Reddit Post Analyzer GPT & Open Source Approaches

This project consists of two Jupyter notebooks that demonstrate different methods for analyzing Reddit post data:

  • Day 1: Day1_RedditAnalysis_gpt.ipynb Uses GPT-based sentiment and insight extraction from Reddit posts and comments.
  • Day 2: day2_RedditAnalysis_opensource.ipynb Implements an open-source alternative for Reddit data processing and basic sentiment/thematic analysis.

📌 Features

  • Reddit post and comment scraping using PRAW
  • GPT-based sentiment summarization and insight structuring (Day 1)
  • Open-source sentiment and thematic analysis pipeline (Day 2)
  • Markdown-formatted output suitable for reporting

🛠️ Setup Instructions

Reddit API Credentials Setup

To access Reddit data, you need to create a Reddit app and obtain credentials:

Steps to Get Your Reddit API Keys:

  1. Go to https://www.reddit.com/prefs/apps.
  2. Scroll to the bottom and click “create another app” or “create app”.
  3. Choose the “script” option.
  4. Fill in the following fields:
    • name: e.g., Reddit Analyzer
    • redirect uri: http://localhost:8080
    • description: (optional)
  5. After creating the app, you will get:
    • client ID (displayed under the app name)
    • client secret
  6. Keep note of your Reddit username and password (these are used with script apps)

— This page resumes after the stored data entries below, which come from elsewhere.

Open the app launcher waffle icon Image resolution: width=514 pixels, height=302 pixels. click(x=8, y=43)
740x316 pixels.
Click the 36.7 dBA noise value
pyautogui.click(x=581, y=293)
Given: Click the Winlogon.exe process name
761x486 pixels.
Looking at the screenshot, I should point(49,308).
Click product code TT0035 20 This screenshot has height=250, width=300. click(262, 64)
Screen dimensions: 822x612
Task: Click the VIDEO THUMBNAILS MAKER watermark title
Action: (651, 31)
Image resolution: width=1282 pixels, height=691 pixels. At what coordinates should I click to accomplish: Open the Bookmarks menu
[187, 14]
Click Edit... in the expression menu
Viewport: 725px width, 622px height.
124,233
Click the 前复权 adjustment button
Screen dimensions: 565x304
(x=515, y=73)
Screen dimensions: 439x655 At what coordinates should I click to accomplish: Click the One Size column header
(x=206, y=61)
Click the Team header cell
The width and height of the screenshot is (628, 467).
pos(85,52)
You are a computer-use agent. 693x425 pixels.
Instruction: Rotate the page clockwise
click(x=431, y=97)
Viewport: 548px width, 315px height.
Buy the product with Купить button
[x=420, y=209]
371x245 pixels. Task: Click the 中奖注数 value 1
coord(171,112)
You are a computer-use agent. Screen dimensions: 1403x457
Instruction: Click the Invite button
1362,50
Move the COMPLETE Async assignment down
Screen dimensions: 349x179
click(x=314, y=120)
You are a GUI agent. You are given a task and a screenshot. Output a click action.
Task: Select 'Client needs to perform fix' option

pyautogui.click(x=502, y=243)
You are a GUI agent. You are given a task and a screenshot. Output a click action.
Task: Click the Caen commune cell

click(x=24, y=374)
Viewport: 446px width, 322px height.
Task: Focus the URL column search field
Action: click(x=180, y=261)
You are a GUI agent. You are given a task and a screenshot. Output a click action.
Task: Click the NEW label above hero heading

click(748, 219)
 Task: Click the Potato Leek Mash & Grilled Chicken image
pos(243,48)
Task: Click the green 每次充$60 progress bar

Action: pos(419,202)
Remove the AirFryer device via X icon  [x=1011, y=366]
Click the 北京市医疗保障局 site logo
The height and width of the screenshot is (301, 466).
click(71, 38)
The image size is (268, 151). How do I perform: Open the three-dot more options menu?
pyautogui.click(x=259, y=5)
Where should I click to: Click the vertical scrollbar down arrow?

Store your credentials in a .env file:

Create a .env file in the root directory with the following format:

REDDIT_CLIENT_ID=your_client_id
REDDIT_CLIENT_SECRET=your_client_secret
REDDIT_USER_AGENT=your_custom_user_agent
REDDIT_USERNAME=your_reddit_username
REDDIT_PASSWORD=your_reddit_password

These will be securely loaded into your script using the dotenv package.


🚀 Running the Notebooks

Make sure to activate your virtual environment (if applicable), install dependencies, and run the notebooks cell by cell in Jupyter Lab or VS Code.